Когда я появился в этом ларьке, продавщица, толстая грудастая девка лет двадцати пяти, засуетилась и после моего вопроса о местонахождении хозяина извлекла из недр ларька плотного мужчину неопределенного возраста – от двадцати до сорока пяти лет.
У кавказцев часто так бывает – еще молодой парень выглядит так, будто ему уже лет за сорок. То ли они от природы выглядят старше, чем есть на самом деле, то ли специально себя старят, полагая, что так будут казаться значительнее и мудрее, но дело обстоит именно так – с полудневной черной щетиной, круглой бритой головой и толстыми губами мужчина выглядел лет на сорок, хотя был одет как молодой спортсмен – в импортный ярко-красный спортивный костюм, ласково обтягивающий объемистый живот. Ростом мужик был мне по подбородок, но кряжист, тучен и кругл, как человеческий вариант пометенного по сусекам колобка. Звали его Ибрагим, что совсем неудивительно, как неудивительно услышать в русской деревне имя Иван или Семен. Ну Ибрагим, и все тут!
Губы его были испачканы в жиру, как и руки, и щеки.

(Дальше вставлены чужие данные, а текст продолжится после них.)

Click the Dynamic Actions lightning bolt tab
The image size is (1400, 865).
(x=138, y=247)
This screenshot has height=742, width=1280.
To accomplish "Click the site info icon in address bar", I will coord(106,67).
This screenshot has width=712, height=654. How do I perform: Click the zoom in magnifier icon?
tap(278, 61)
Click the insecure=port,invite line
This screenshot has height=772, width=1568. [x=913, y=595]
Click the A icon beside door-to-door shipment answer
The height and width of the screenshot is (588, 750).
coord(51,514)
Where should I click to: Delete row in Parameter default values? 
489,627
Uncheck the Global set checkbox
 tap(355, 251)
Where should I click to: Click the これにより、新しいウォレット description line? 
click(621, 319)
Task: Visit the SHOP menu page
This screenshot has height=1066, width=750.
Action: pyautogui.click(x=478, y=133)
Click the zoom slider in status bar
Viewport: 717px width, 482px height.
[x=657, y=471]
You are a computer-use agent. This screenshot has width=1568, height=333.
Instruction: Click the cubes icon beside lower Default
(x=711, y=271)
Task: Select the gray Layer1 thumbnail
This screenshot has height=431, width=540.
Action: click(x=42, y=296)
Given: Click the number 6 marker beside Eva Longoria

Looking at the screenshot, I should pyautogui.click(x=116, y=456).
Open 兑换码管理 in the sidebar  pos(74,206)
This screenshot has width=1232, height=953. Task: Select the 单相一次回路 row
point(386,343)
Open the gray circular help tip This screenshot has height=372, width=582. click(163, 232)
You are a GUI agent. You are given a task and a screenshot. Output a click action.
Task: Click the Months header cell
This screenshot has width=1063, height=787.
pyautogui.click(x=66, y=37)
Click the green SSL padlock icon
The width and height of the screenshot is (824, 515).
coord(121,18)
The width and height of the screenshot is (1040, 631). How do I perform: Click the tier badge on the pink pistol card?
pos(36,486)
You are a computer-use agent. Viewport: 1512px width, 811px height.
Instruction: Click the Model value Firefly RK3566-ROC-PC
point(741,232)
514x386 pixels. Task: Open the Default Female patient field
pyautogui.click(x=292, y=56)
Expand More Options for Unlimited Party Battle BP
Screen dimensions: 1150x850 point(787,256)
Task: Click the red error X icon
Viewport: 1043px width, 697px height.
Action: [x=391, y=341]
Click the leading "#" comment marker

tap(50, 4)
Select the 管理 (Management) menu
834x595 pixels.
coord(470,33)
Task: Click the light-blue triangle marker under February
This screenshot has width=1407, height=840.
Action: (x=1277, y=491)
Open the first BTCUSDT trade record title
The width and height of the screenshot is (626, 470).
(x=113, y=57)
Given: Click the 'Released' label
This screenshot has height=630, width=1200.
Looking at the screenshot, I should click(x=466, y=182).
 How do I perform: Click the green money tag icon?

Когда я пришел, он, вероятно, что-то ел, шашлык или что-то подобное, потому что запах съестного (жареного мяса) волной разносился по всему павильону.
– Вы хозяин?
– Я хозяин! – Кавказец с неприязнью посмотрел на меня, но ничего больше не сказал. Просто окинул сверху донизу долгим взглядом, мол, кто ти такой?! Че суда лэзишь?!
– А я участковый ваш! – сообщил я этому кадру пренеприятнейшее известие. Которое, впрочем, его ничуть не впечатлило.
– И че? – ответил кавказец, не переставая жевать. – Я знаю мой участковый! Вы че, менты, савсэм обнаглели?! У миня капытан участковый! А ты кто такой?!
– Я ваш участковый Каргин, – попытался я разубедить зарвавшегося азербайджанца, уже понимая, кто запустил сюда свою загребущую руку. Ах Викторыч! Ах гадюка! То-то у тебя глаза бегали, когда я на днях сказал, что нужно бы проверить этот ларек! Мол, он заходил и там все в порядке! Вот он какой, порядок!